Sometimes believers today think that the key to our spiritual success is living in a Christian environment— that living in a pagan, hostile environment makes it almost impossible to live a life pleasing to God. Not true! The Christian life can be lived out anywhere, and in any circumstance (Phil. 4:11-13). In fact, the darker the room, the brighter the light!

Principle #3

The choices we make matter to God and affect our witness.

• No sin of Daniel’s is recorded in Scripture (he of course sinned, but interestingly, none of his sins are recorded)

What we do shows who we are. The new birth evidences itself in a changed life—an altogether new quality of life. This doesn’t mean that we stop sinning, but we are to grow in holiness and confess our sins daily. We should loathe the evil in our lives and constantly strive to lead blameless lives (Heb. 12:24).

Principle #4

We honor God by our choice of friends and our proper monitoring of relationships. Our closest circle of friends should be godly believers.

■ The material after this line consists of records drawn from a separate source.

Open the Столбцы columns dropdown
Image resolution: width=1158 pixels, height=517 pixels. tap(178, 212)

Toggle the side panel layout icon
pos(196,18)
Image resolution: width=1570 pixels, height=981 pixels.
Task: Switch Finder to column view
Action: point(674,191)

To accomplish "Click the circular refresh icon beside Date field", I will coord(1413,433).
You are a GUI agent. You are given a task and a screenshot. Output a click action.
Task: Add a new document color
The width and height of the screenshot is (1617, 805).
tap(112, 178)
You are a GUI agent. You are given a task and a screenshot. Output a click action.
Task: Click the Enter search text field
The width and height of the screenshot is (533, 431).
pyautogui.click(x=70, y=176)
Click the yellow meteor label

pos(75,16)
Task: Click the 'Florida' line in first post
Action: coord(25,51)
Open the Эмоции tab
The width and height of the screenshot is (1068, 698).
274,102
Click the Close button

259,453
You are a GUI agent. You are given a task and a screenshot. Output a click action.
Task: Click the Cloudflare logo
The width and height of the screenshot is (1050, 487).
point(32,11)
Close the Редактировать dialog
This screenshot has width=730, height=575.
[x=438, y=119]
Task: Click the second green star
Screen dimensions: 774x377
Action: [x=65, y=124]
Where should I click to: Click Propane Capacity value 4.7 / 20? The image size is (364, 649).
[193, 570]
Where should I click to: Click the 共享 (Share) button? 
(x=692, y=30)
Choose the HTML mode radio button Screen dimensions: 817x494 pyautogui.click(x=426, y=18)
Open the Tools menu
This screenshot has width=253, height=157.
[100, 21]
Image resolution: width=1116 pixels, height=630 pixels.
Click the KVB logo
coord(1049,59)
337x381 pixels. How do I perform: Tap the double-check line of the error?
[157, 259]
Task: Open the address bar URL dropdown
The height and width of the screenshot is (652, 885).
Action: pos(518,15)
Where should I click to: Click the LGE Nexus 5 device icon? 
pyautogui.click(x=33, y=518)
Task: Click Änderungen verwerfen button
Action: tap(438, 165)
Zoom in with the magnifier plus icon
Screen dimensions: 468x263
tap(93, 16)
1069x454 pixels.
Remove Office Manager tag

• Daniel had a circle of godly friends, among whom were Hananiah, Mishael, and Azariah

With regards to friends who are unsaved we must monitor our hearts to make sure that we aren’t pulled down by these relationships. Our Lord dined with unsaved people and was criticized for being a “friend of…sinners” (Matt. 11:19). However, His inner circle consisted of three close companions: Peter, James, and John.

Principle #5

Discipline plays an important role in the Christian life, just as it does in other areas of life. A disciplined life, regulated by the Word of God, produces spiritual stability and growth. We must not allow feelings to determine our decision to pray or to follow Christ’s precepts.

• Daniel prayed three times a day (and prayed out loud—hence he was heard and brought before the king).

Too often people think that they must be led by spiritual impulses rather than by spiritual principles. Daniel shows us a remarkable example of a disciplined life: in his choice of food and drink (Dan. 1:8) and in his regimen of prayer. As a worker in the highest echelons of civil service, Daniel was a very busy man. However, he made time to pray three times a day! There were no public calls to prayer, no electronic reminders—it was his personal, God-empowered discipline that made him faithful to this task. It wasn’t any easier for Daniel than it is for us today! He didn’t pray because he felt like praying—he prayed because it was a fundamental part of his commitment to the Lord.

One of Daniel’s prayers, featured in Daniel 9, is a model prayer for forgiveness—on par with Psalm 51. Much good theoretical and practical theology can be found in this prayer!

Principle #6

It is possible to excel in both our secular job and in our service to Christ.

• Daniel had a secular job as a civil servant within the Babylonian government
• He excelled in both his secular job and in his service to the Lord

Daniel illustrates how those who hold secular jobs can be greatly used of the Lord. Daniel was a civil servant: a leader, and administrator, and a counselor to kings. Nevertheless, he was greatly used of God, and was exactly where God wanted him! Our job is part of our testimony and is included in doing “all to the glory of God” (1 Cor. 10:31). However, while we can (and should) be excellent at our secular job, we shouldn’t crowd out spiritual opportunities because of ambition in the workplace.

Principle #7

We must speak the truth, but do so exercising wisdom and prudence through love.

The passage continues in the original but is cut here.